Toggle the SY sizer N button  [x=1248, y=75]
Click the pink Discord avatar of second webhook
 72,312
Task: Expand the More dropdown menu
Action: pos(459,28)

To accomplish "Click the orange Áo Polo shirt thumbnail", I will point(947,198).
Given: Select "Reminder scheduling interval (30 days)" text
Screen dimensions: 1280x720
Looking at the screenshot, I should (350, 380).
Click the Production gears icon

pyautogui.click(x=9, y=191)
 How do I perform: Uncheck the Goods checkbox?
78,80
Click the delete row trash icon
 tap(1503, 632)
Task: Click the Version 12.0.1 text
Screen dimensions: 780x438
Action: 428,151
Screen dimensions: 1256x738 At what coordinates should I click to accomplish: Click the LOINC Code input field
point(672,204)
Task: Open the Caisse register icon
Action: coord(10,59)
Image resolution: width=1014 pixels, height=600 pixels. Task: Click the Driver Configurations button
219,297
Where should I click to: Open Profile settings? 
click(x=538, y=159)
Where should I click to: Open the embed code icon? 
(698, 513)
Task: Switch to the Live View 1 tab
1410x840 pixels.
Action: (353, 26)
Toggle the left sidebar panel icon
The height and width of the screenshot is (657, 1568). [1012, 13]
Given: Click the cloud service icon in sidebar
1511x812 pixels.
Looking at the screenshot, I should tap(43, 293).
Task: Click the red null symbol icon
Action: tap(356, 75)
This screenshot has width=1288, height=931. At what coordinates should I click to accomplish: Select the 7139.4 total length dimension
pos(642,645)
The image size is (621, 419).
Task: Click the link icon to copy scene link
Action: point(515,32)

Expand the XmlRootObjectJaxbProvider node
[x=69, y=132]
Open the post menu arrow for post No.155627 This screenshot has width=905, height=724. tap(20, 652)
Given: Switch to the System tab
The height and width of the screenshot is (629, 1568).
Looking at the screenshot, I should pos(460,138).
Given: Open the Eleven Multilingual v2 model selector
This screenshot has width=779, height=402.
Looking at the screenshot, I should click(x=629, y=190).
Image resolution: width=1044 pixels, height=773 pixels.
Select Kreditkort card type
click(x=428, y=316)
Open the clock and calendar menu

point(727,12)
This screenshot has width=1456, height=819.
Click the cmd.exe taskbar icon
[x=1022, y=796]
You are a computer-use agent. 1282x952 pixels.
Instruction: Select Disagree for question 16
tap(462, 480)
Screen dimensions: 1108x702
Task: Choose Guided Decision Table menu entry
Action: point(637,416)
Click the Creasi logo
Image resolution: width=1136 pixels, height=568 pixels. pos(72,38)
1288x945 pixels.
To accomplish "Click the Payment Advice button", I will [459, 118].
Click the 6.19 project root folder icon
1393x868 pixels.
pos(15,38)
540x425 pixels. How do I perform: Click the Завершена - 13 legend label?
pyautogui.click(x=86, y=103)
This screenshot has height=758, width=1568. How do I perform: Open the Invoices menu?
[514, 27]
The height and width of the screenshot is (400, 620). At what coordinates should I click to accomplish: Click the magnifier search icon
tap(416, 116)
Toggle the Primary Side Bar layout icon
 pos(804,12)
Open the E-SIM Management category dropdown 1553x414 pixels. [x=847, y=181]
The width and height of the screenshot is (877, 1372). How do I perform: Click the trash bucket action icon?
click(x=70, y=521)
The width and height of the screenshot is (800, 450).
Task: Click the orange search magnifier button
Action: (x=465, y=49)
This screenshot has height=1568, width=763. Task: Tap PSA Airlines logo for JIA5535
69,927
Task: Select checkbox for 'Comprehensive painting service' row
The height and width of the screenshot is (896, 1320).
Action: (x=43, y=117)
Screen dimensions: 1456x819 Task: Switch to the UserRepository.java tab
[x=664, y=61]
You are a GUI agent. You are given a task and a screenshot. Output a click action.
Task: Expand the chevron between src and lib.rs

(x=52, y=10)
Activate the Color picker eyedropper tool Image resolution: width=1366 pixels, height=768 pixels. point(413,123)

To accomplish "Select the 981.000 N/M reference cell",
============
**AIM OF THE EXERCISE**.
Return the lines of the material between the line holding "Open the clock and calendar menu" and the line holding "pos(804,12)", both included, repeated without any change.

**EXERCISE ANSWER**.
Open the clock and calendar menu

point(727,12)
This screenshot has width=1456, height=819.
Click the cmd.exe taskbar icon
[x=1022, y=796]
You are a computer-use agent. 1282x952 pixels.
Instruction: Select Disagree for question 16
tap(462, 480)
Screen dimensions: 1108x702
Task: Choose Guided Decision Table menu entry
Action: point(637,416)
Click the Creasi logo
Image resolution: width=1136 pixels, height=568 pixels. pos(72,38)
1288x945 pixels.
To accomplish "Click the Payment Advice button", I will [459, 118].
Click the 6.19 project root folder icon
1393x868 pixels.
pos(15,38)
540x425 pixels. How do I perform: Click the Завершена - 13 legend label?
pyautogui.click(x=86, y=103)
This screenshot has height=758, width=1568. How do I perform: Open the Invoices menu?
[514, 27]
The height and width of the screenshot is (400, 620). At what coordinates should I click to accomplish: Click the magnifier search icon
tap(416, 116)
Toggle the Primary Side Bar layout icon
 pos(804,12)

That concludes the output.